Russia remains Ukraine's most important foreign partner in the missile sector, with Russian companies playing central roles in most Ukrainian rocketry projects. Because Ukraine's missile industry consists of former Soviet missile industry components, it is still neither self-contained nor self-sufficient, and relies heavily on continued cooperation with its Soviet-era partners. In February 2001, Russian President Vladimir Putin and Ukrainian President Leonid Kuchma signed a joint statement pledging both countries to expand cooperation in the aerospace industry. Details of the agreement included joint space services, continuation of the Dnepr, Tsyklon, and Zenit SLV projects, and support for Sea Launch. 
However, Russia requires Ukrainian assistance in the missile industry as well, as many prominent missile types still used by the Russian Strategic Rocket Forces were designed, manufactured, and/or assembled at then Soviet facilities located in what is now Ukraine. Ukraine therefore remains critically involved in the modernization of the Russian strategic arsenal. During the debates in the Russian parliament on START II ratification, Pivdenmash reportedly received a Russian request for information on the feasibility of restarting ICBM production in Ukraine.  Additionally, in 2003 Ukraine's National Space Agency transferred approximately 30 non-deployed UR-100N (NATO: SS-19 “Stiletto”) to Russia, a move that helped modernize the Russian UR-100N force. Today, Ukraine's enterprises, under contract with the Russian Strategic Rocket Forces, continue to provide a wide range of services aimed at extending the service life of those missile complexes still in use.
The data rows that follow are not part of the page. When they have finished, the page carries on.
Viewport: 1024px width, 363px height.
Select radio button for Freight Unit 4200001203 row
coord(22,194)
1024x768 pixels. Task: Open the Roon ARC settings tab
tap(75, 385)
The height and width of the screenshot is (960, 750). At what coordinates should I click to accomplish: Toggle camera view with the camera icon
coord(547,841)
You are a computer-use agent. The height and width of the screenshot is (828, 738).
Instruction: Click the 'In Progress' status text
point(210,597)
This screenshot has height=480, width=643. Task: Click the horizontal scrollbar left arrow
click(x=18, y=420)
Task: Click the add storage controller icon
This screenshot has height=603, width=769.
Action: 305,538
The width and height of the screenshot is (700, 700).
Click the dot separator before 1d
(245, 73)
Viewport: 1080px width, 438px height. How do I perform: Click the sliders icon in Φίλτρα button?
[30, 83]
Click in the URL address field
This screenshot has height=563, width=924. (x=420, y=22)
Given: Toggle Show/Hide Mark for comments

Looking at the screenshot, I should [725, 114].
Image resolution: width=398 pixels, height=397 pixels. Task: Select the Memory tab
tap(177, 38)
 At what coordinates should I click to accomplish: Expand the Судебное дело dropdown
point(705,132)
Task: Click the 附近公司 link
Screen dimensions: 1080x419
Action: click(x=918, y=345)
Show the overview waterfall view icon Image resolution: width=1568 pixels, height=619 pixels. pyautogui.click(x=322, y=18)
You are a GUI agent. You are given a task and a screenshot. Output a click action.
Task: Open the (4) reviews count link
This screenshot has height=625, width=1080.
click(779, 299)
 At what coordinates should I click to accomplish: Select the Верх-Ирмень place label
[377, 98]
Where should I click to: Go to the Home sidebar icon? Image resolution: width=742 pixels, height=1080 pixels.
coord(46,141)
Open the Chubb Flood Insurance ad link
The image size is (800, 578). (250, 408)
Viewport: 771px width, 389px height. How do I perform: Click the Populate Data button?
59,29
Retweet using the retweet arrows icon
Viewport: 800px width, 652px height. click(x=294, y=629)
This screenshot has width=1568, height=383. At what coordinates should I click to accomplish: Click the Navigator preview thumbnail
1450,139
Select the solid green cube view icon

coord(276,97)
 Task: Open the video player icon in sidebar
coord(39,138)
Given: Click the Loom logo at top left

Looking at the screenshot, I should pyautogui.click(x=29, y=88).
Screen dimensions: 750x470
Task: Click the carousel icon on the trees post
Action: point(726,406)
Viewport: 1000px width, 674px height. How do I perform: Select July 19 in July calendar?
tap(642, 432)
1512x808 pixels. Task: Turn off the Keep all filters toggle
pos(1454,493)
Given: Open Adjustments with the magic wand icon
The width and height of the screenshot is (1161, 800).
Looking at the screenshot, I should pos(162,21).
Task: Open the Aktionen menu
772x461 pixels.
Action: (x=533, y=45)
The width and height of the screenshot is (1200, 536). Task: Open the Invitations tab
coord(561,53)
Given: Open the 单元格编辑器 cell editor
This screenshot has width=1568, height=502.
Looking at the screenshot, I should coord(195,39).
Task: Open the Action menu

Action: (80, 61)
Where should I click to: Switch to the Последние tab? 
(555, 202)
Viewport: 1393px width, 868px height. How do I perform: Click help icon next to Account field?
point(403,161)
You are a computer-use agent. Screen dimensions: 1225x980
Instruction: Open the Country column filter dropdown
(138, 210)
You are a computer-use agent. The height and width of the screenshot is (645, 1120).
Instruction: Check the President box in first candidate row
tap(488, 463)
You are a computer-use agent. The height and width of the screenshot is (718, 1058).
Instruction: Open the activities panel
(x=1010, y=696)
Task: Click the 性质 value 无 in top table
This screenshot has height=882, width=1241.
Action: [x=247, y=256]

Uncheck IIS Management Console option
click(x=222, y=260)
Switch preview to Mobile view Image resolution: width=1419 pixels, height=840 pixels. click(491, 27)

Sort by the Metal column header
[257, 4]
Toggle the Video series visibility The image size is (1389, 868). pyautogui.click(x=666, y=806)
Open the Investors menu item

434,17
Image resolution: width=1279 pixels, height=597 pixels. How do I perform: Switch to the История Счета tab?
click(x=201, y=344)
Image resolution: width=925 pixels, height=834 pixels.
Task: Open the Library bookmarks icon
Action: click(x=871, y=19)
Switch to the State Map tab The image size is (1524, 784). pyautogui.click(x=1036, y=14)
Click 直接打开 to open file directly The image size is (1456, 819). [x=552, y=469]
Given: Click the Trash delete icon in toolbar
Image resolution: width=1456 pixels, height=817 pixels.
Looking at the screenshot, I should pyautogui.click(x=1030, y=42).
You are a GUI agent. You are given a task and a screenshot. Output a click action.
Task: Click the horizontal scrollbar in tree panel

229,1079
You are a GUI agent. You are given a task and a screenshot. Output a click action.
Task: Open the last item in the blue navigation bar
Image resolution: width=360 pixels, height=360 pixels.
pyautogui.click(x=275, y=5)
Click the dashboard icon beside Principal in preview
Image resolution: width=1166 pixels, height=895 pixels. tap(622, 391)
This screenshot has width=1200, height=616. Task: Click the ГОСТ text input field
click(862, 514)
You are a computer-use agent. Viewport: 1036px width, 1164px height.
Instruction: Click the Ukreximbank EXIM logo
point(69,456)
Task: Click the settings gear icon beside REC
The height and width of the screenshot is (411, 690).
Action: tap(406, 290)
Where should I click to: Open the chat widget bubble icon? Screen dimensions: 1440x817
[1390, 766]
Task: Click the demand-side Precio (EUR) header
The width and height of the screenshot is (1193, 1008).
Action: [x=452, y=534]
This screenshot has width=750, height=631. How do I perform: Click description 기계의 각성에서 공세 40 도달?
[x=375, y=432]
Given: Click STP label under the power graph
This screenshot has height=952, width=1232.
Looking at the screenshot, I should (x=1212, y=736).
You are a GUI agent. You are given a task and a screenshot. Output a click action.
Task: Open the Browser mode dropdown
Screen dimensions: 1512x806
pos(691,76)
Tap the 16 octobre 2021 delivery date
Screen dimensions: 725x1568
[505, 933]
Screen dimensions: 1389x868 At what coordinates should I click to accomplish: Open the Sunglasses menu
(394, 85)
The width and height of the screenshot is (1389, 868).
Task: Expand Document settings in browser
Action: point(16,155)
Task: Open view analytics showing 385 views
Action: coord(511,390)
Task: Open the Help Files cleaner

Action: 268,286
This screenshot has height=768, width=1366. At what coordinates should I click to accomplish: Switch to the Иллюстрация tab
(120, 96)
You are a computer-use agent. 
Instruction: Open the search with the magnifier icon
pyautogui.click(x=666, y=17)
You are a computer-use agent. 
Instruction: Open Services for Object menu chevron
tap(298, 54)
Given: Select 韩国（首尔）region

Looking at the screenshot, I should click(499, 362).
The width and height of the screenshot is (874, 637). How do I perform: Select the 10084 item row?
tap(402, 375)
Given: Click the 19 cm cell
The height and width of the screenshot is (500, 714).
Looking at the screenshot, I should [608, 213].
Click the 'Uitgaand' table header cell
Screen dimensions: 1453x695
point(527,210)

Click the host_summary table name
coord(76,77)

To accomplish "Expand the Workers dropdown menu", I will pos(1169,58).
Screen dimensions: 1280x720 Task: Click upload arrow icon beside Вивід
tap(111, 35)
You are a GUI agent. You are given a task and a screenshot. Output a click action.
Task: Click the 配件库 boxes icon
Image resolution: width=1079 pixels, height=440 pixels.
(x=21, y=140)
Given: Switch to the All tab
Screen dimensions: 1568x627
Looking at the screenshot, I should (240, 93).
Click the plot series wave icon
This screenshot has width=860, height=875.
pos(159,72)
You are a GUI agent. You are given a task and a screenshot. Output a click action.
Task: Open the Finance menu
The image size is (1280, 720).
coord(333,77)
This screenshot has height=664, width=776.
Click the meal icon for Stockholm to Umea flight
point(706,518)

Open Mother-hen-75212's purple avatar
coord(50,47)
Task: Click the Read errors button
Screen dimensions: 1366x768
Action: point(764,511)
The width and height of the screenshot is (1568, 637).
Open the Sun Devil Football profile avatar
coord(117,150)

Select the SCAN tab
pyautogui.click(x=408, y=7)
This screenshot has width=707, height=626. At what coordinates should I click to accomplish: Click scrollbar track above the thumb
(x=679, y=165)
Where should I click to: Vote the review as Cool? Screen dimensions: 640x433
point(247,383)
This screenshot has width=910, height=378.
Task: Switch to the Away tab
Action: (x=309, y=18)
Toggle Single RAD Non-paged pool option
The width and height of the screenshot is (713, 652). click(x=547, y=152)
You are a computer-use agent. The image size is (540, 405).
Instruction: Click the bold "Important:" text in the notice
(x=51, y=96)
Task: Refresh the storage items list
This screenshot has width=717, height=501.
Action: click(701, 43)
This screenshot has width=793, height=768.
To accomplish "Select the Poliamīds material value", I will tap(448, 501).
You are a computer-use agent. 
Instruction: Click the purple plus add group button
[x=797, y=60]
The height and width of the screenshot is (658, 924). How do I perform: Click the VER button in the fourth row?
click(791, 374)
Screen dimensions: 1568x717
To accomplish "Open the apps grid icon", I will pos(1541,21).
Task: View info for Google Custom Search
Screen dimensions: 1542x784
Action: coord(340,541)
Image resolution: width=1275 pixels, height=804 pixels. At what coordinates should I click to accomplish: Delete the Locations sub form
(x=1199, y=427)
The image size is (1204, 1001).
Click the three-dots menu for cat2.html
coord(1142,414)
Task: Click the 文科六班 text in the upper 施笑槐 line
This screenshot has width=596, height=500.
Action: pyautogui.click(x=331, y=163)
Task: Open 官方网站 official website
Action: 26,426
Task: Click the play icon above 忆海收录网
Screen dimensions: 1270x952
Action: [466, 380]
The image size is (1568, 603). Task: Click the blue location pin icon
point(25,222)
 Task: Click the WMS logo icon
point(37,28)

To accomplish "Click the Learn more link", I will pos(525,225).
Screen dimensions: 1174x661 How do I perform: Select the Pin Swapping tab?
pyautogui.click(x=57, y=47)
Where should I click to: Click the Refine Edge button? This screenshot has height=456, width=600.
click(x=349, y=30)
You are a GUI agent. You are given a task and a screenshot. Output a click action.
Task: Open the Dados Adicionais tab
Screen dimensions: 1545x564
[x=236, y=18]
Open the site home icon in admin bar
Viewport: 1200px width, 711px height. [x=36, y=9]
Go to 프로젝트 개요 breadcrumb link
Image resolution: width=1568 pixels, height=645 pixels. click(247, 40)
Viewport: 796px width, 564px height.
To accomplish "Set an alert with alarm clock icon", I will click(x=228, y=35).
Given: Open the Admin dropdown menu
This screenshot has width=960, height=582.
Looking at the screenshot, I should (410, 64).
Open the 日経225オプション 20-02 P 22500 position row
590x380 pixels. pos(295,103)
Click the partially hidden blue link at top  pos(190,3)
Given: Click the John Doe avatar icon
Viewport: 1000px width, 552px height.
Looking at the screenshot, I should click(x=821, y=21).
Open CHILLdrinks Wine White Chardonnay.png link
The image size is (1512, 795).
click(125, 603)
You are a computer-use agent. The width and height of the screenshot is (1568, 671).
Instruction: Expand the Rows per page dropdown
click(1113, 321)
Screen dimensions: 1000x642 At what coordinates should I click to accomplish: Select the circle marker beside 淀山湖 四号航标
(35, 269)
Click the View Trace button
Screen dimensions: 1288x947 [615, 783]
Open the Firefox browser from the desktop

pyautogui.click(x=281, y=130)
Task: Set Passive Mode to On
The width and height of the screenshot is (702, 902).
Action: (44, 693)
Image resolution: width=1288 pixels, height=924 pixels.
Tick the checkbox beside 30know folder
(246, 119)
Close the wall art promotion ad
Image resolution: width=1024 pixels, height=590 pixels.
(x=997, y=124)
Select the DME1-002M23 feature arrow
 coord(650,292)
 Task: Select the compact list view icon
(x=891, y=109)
The contract to provide life extension services for Russia's R-36M [NATO designation SS-18 'Satan'] missiles systems was renewed in a Russo-Ukrainian treaty signed in January 2008. 
Nonetheless, there have been more recent indications that Russia wishes to reduce its reliance on Ukrainian technical expertise. Russia's Deputy Prime Minister Sergey Ivanov suggested in February 2009 that Russia wished to ensure that its weaponry is both domestically produced and maintained. Ivanov stated that "we could be entirely independent of Ukrainians when we completely re-armed the Strategic Missile Troops and the Air Force with domestic weaponry.”  However, such independence may prove difficult to achieve until missiles such as the R-36M are removed from active service and replaced with entirely Russian developed and built systems.
Ukraine has also made attempts to attract investments from other countries for its missile industry. In particular, Ukraine has approached Japan with proposals for investments and cooperation in space exploration and the aerospace industry. However, Japan has not appeared to have shown much interest.  Ukraine has also approached the United States in the hopes of providing SLVs for launching components of the U.S. National Missile Defense (NMD) system into orbit. The former U.S. Ambassador to Ukraine Carlos Pascual announced on 11 April 2002 that the United States and Ukraine may cooperate in the area of ballistic missile defense. Pascual told journalists that Ukraine had some of the world's best space launch technologies at its disposal, and that Ukraine understood that WMD technology proliferation to states of concern may have become the world’s greatest threat.  Nevertheless, the generally supportive U.S. attitude has yet to translate into actual inter- governmental contracts.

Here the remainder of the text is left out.